* [Short exercise A]
Retype the passage from the court opinion from "Appellant was convicted" up to and including "be served consecutively.".
* [Short exercise B]
According to the rule quoted in the court opinion, what must an application filed after the time limit specifically allege? List each item.
* [Short exercise C]
Proceed with the court opinion, picking up after its final sentence.

---------- Document text ----------

GIVAN, Chief Justice.

Appellant was convicted by jury of attempted murder and kidnapping. He was sentenced to thirty-nine (39) and thirty-three (33) year terms for the respective offenses. The sentences were ordered to be served consecutively.

The record discloses Indiana State Trooper Taylor stopped appellant in his pickup truck after noticing his license plate had expired. He discovered by running a computer check that appellant was wanted in Pennsylvania on an outstanding warrant. When Officer Taylor attempted to arrest appellant, a struggle ensued. As appellant reached into his truck, the officer correctly feared he was drawing a gun. Appellant fired at Officer Taylor as the officer attempted to shield himself behind Taylor's truck. Although Officer Taylor suffered a gunshot wound he continued to take evasive *448 action, during which time he heard two or three more shots fired.

Appellant escaped in Officer Taylor's patrol car and went to the home of Mr. and Mrs. Nutt. There he forced Mr. Nutt to accompany him. A high speed chase with police officers ensued. Appellant was apprehended after the patrol car was disabled by police gunfire.

Appellant claims the trial court erred in summarily denying his pro se and his defense counsel's motion for change of venue both filed on July 10, 1981. Defense counsel's motion for change of venue generally alleged "that there has (sic) been great amounts of publicity surrounding his arrest and pending trial," and "that because of said publicity the defendant believes it will be impossible for him to receive a fair trial in Miami County, Indiana."

The procedure governing a change of venue is set forth by Rule 12, Rules of Criminal Procedure, which states in pertinent part:

"Upon the filing of a properly verified application, a change of venue from the county shall be granted in all cases punishable by death and may be granted in all other cases when in the court's discretion cause for such change is shown to exist after such hearing or upon such other proof as the court may require. "An application for a change of judge or change of venue from the county shall be filed within ten [10] days after a plea of not guilty, ... . "Provided, however, that if the applicant first obtains knowledge of the cause for change of venue from the judge or from the county after the time above limited, he may file the application, which shall be verified by the party himself specifically alleging when the cause was first discovered, how it was discovered, the facts showing the cause for a change, and why such cause could not have been discovered before by the exercise of due diligence."

---------- Record excerpts ----------

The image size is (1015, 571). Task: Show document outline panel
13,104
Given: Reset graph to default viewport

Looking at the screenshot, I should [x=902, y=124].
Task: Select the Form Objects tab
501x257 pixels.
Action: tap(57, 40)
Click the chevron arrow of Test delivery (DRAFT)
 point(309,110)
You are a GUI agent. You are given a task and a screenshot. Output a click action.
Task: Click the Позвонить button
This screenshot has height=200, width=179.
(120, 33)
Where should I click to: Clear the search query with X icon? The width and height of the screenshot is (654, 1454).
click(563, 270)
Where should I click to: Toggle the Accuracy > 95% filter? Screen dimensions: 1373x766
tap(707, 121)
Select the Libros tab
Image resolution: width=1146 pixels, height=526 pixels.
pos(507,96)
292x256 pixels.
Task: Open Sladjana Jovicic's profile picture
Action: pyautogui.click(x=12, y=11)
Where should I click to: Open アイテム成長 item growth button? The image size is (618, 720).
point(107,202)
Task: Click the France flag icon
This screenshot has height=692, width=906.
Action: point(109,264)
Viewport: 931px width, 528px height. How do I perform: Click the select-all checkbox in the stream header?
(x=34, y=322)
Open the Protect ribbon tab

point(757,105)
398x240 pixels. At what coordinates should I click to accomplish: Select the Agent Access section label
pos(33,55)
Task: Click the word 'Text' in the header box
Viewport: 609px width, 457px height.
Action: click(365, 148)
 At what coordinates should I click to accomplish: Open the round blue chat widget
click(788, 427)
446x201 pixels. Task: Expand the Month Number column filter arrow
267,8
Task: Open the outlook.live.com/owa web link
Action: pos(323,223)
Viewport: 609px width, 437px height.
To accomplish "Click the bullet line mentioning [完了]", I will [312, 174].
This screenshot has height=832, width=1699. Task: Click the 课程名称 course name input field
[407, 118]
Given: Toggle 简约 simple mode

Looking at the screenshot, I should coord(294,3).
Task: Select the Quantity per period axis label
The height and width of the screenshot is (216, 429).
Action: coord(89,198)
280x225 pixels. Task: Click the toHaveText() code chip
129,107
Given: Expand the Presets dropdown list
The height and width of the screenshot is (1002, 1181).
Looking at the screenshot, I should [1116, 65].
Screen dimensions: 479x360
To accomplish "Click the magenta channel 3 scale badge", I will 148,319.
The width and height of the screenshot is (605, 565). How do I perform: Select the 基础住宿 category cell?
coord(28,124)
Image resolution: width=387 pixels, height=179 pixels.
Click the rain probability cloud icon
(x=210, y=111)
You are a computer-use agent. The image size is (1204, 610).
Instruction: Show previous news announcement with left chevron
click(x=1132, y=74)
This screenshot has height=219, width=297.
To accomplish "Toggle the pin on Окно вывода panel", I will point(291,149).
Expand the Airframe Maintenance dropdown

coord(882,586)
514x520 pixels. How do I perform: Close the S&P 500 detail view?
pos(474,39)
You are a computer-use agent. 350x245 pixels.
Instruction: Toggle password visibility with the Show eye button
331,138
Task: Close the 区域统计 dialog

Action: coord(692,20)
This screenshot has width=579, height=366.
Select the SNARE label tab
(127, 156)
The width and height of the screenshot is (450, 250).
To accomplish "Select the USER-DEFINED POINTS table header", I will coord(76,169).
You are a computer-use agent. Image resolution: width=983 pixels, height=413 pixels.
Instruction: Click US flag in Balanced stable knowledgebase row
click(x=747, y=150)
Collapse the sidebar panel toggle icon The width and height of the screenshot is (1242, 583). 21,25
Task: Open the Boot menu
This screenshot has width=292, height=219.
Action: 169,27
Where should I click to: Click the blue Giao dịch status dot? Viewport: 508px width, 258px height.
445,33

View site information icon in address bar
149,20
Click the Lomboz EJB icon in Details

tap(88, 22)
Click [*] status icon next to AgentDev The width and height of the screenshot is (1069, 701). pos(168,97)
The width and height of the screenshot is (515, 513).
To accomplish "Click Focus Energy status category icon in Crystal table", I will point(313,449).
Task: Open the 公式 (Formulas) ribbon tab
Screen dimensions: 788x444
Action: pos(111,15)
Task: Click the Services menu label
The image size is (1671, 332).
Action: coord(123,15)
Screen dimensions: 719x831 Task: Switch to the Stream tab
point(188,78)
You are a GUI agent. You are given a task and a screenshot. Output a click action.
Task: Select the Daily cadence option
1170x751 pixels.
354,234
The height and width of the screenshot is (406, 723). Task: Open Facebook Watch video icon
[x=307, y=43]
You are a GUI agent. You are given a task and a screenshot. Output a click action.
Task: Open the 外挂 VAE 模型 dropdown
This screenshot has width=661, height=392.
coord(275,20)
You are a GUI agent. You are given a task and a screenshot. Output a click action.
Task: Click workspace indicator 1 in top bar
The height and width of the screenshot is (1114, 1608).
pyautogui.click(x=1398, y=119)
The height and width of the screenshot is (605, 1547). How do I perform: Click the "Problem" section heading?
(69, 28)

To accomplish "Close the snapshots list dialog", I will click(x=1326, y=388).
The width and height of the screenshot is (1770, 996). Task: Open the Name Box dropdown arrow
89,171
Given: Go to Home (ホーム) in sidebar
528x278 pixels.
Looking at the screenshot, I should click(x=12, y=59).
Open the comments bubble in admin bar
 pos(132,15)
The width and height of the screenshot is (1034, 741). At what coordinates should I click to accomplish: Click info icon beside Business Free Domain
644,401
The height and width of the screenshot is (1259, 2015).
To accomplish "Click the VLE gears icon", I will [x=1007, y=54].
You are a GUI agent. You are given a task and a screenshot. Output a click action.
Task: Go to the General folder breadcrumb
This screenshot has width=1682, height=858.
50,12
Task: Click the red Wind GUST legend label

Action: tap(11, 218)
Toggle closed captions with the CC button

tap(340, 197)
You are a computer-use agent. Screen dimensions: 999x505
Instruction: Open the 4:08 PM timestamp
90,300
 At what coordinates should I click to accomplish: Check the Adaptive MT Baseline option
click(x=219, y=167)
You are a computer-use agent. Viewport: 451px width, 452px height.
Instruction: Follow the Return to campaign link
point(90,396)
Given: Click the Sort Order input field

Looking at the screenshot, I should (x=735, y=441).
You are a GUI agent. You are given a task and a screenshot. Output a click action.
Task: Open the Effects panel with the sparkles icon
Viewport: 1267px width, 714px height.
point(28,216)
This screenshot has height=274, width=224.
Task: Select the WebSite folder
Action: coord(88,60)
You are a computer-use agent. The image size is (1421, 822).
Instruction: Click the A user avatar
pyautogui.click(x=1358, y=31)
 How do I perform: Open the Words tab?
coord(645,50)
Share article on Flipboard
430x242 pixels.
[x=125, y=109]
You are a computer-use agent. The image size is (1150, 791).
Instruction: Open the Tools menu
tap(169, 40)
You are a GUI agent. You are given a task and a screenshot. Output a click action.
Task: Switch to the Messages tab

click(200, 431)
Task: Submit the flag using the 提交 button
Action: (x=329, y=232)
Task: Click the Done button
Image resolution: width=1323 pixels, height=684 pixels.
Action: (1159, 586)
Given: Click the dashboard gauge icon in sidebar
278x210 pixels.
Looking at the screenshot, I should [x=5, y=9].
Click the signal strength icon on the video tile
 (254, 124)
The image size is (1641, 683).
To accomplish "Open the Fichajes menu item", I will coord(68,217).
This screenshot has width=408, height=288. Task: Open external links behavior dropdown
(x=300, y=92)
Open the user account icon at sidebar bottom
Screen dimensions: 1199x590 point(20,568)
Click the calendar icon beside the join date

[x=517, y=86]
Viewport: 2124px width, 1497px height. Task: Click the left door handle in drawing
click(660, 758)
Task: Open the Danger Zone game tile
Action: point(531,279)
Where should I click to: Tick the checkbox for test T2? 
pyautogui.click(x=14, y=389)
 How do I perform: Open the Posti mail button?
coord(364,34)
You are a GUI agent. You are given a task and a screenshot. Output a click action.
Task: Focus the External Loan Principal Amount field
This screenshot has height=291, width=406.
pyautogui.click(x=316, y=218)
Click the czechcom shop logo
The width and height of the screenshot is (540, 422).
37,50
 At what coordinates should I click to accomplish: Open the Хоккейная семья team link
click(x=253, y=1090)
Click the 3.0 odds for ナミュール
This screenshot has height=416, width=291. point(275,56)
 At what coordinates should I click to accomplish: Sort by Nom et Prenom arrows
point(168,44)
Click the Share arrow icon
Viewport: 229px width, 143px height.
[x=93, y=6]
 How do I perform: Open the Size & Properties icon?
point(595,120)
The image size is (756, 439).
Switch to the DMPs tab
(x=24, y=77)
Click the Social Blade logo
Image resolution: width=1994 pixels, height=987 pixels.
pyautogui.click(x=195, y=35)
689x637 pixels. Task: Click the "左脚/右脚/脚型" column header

----------

* [Task answer A]
Appellant was convicted by jury of attempted murder and kidnapping. He was sentenced to thirty-nine (39) and thirty-three (33) year terms for the respective offenses. The sentences were ordered to be served consecutively.

* [Task answer B]
- When the cause was first discovered
- How it was discovered
- The facts showing the cause for a change
- Why such cause could not have been discovered before by the exercise of due diligence

* [Task answer C]
The failure to follow the clear dictates of Rule 12, Rules of Criminal Procedure justifies the denial of a motion for change of venue. Carroll v. State, (1982) Ind., 438 N.E.2d 745; Epps v. State, (1977) 267 Ind. 177, 369 N.E.2d 404. Appellant's pro se motion was not properly verified. Appellant's counsel's motion failed to allege when and how the cause was first discovered, the facts establishing cause for change, and why such cause could not have been discovered before by the exercise of due diligence. Under similar factual circumstances, we held in Epps, supra, the trial court did not err in denying appellant's motion for change of venue without a hearing. There is no error.

Appellant claims the evidence was insufficient to support the convictions of attempted murder and kidnapping. Under our standard of review, we will not weigh the evidence nor judge the credibility of witnesses. Zollatz v. State, (1980) Ind., 412 N.E.2d 1200.

Appellant argues the evidence fails to establish appellant's intent to kill Officer Taylor. He specifically alleges no testimony was adduced at trial showing appellant aimed the weapon at the officer. The element of intent required to constitute murder may be inferred from the use of a deadly weapon in a manner likely to cause death or great bodily harm. Armstrong v. State, (1982) Ind., 429 N.E.2d 647. The necessary intent may be inferred from the nature of the attack upon the victim and the circumstances surrounding the crime. Roberson v. State, (1982) Ind., 430 N.E.2d 1173.

Officer Taylor testified he first tried to protect himself by using appellant's vehicle as a shield. In the process he sustained a flesh wound in the back. The bullet removed from the officer's body was deformed and had traces of paint on it. The paint on the bullet was similar to the paint samples from appellant's pickup truck. A gouge in the truck appeared to have been made from a bullet. Although appellant alleges this evidence is exculpatory because it demonstrates he did not aim at Officer Taylor, the jury could have reasonably found appellant accidently shot his car while aiming at the officer.

*449 Appellant also alleges the State failed to prove that Mr. Nutt was taken as a hostage, shield or for ransom. I.C. § 35-42-3-2(a) defines kidnapping as follows:

"(a) A person who knowingly or intentionally confines another person: (1) With intent to obtain ransom; (2) While hijacking a vehicle; (3) With intent to obtain the release, or intent to aid in the escape, of any person from lawful detention; or (4) With intent to use the person confined as a shield or hostage, commits kidnapping, a Class A felony."

The information alternatively charges appellant with violations of subsection (2), (3), and (4). The statute is worded in the disjunctive. Therefore, the State is not required to prove each alternative provision to constitute the offense.

Mr. Nutt testified he and his wife flanked appellant as he guided them to the patrol car. Mrs. Nutt was forced into the back seat. However, she was released. Mr. Nutt was forced into the patrol car and accompanied appellant during the high speed chase. He held a gun to his victim's head. He threatened to kill Mr. Nutt if the police didn't clear his path of escape. Law enforcement officers testified they were impeded in apprehending appellant because of Mr. Nutt's presence.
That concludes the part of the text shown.